Akılcı Futbol Kazandırdı!
Daha önceki yazımda modern futbolun bir ürünü olan geçiş oyunundan bahsetmiştim. Bakınız: Geçiş oyunu dün gece Galatasaray'a 3-0'lık net galibiyet getirdi. Topla oynama %63'e %37 olmasına rağmen Galatasaray'ın 8, Fenerbahçe'nin 4 isabetli şutu vardı. Topa sahip olmayı düşünmek yerine akıllıca bir strateji ile coşku dolu 50 bin kişi karşısında bile net bir galibiyet alabiliyorsunuz.

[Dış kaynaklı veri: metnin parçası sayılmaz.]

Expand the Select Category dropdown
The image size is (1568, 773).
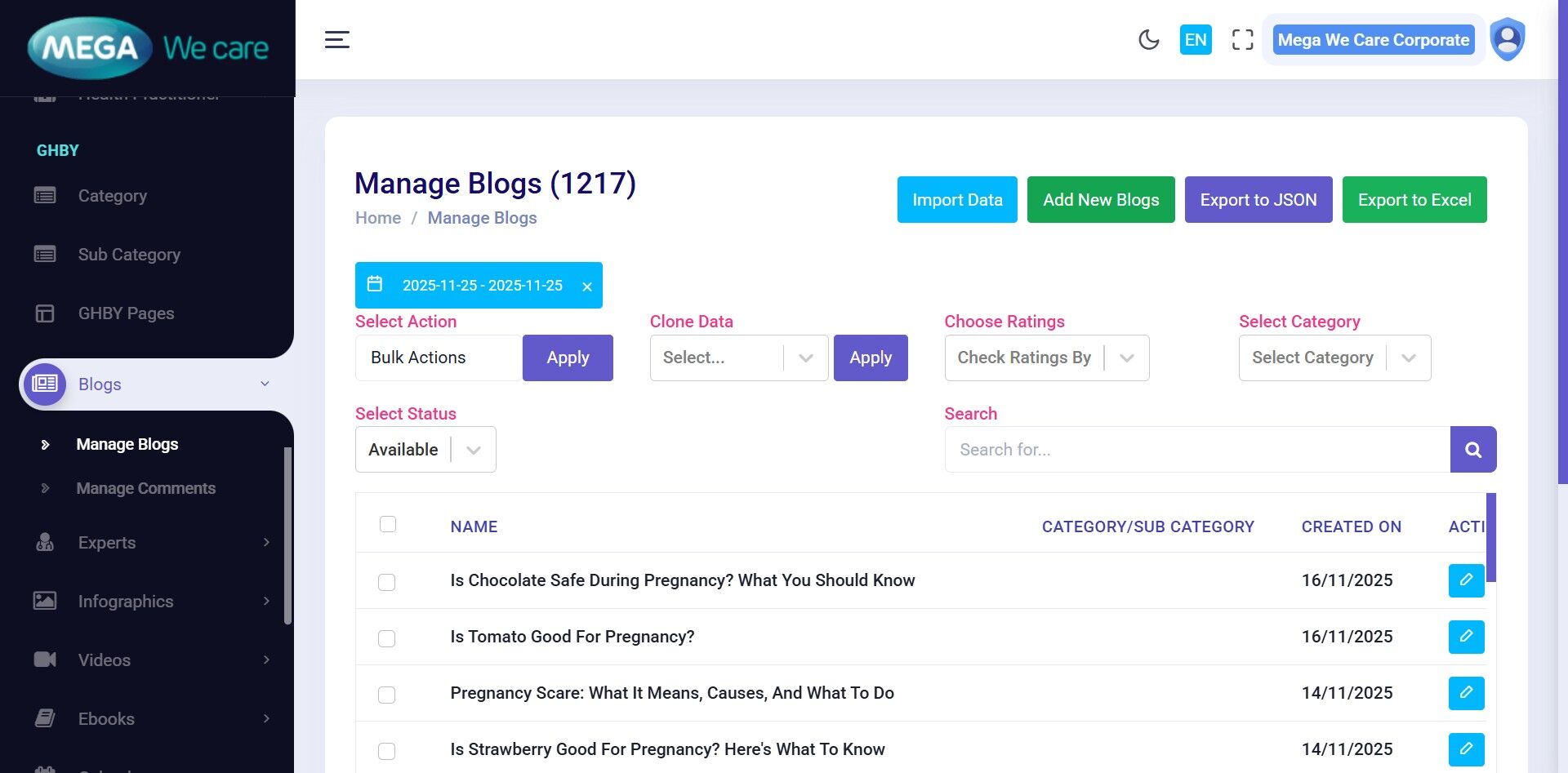click(1334, 358)
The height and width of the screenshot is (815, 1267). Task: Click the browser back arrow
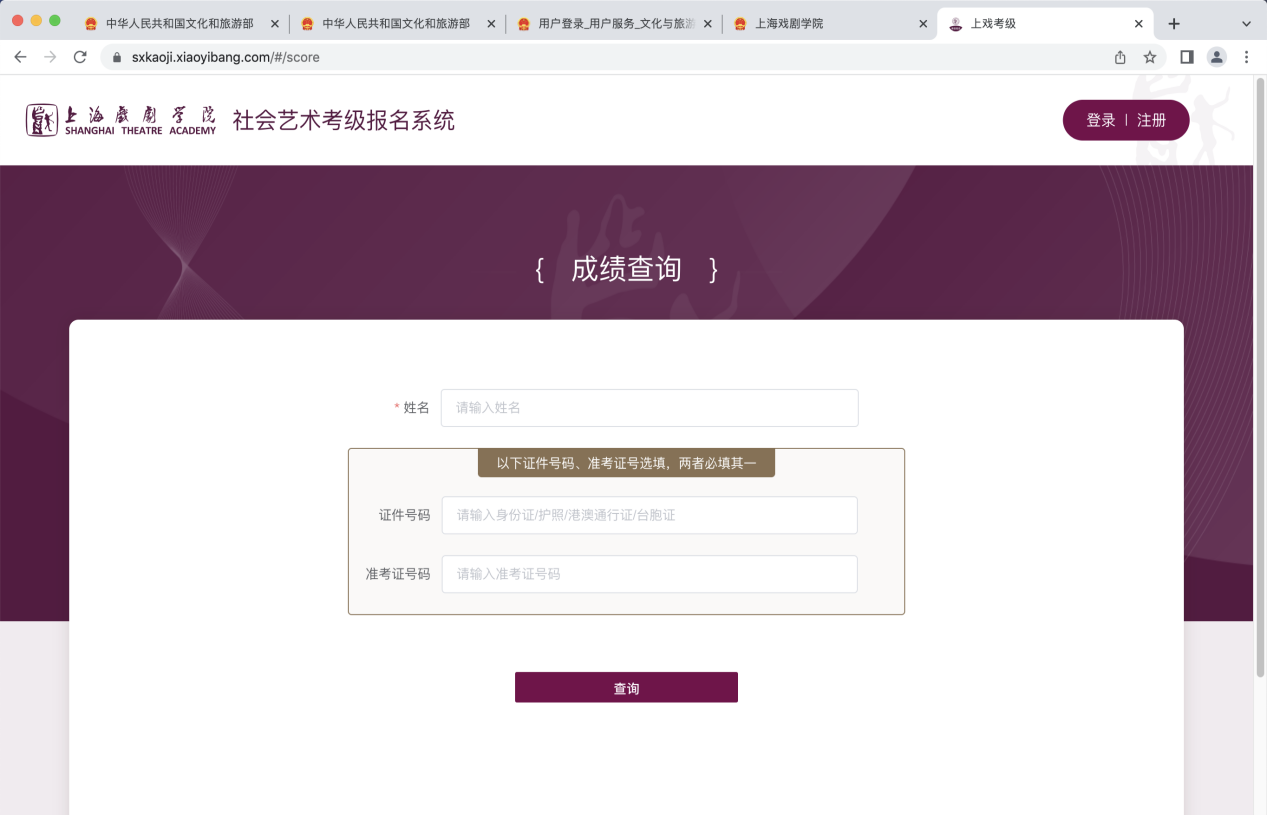click(x=20, y=57)
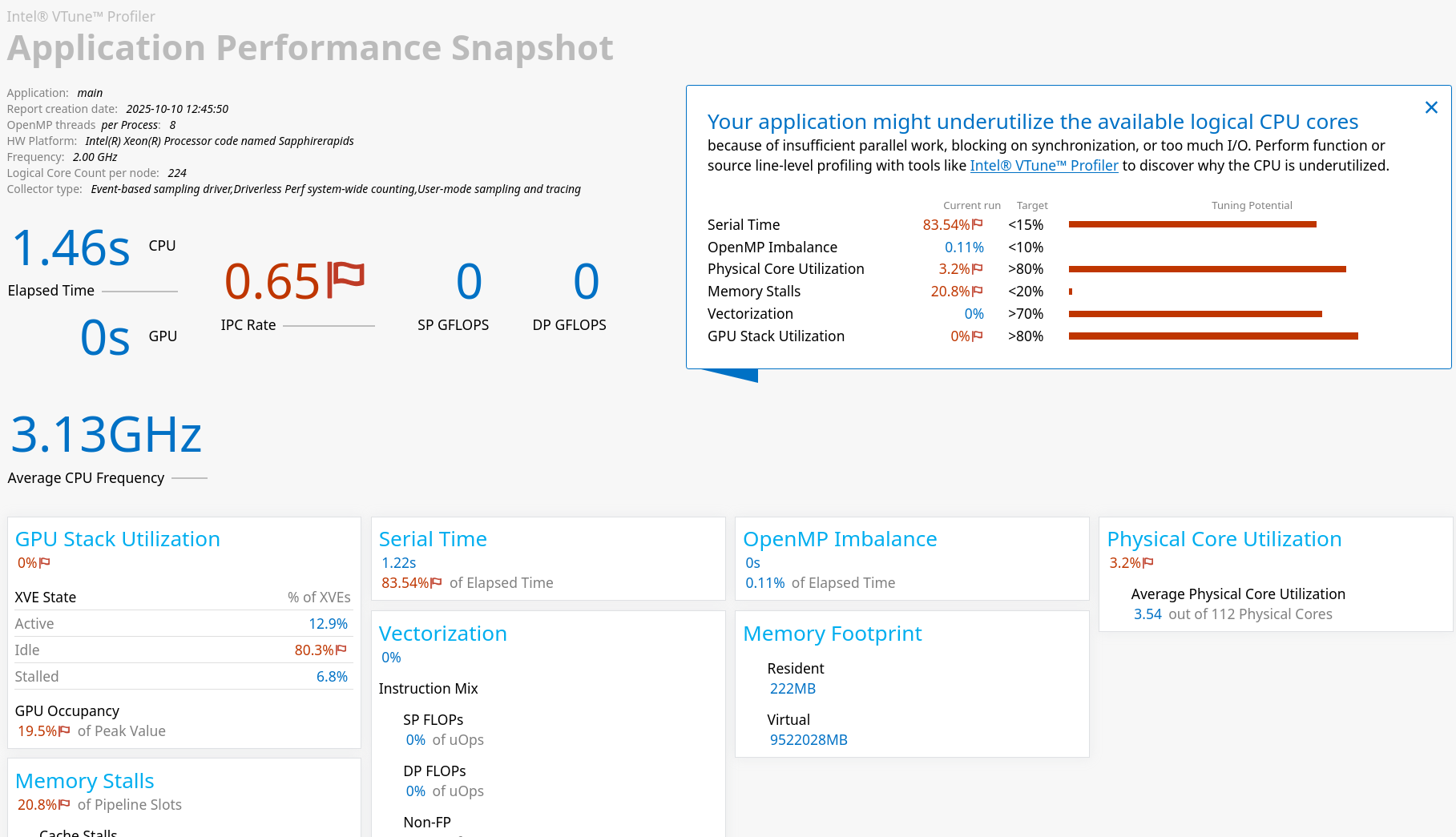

Her şey çok güzel planlanmış. Fenerbahçe'nin ve bilhassa Jesus'un zaafları iyi analiz edilmiş. Sadece hocası ve futbolcusu ile değil tüm Galatasaray teknik ekibini tebrik etmek lazım. Önde pres yapmaya alışan Fenerbahçe takımının savunma arkasına atılan toplarda çaresiz kalacağını bildiklerinden bunu iyi kullanan bir Galatasaray takımı vardı. Fenerbahçe'yi kendi sahasında kabul ederek kazanılan topu rakip savunma arkasına gönderdiler ve çok iyi bir geçiş oyunu ile 3-0'lık net bir galibiyeti hak ettiler.
Mağlubiyet Önce Jesus'a Yazar!
Hocam geldiğinden beri Fenerbahçe'de çok devir açtı ama bu ve buna benzer maçlarda da bazı defoları ortaya çıkıyor. İçerde oynanan Rennes maçı ile birlikte Galatasaray maçını Jesus'un tekrar izleyip şapkasını önüne koyması gerekiyor.
Sürekli kadronda revizyonlar yapıp başarı sağladın ama oyun mantalitesini hiç değiştirmedin, İstanbulspor'a karşı da Galatasaray takımına karşı da aynı oyun anlayışı ile oynarsan rakibin usta ayakları cezayı keser. Fenerbahçe yarı sahası Kuzey Marmara otoyolu gibi hızlı hızlı akıyorsa birilerinin bunu düşünmesi ve çare bulması gerekiyor.
Tek bir maçla şampiyonluk tayin edilmeyecek elbet ama Jesus özellikle büyük maçlarda bakış açısını biraz değiştirmez ise sezon sonunda daha "BURUK" bir görüntüsü kameralara yansıyacaktır.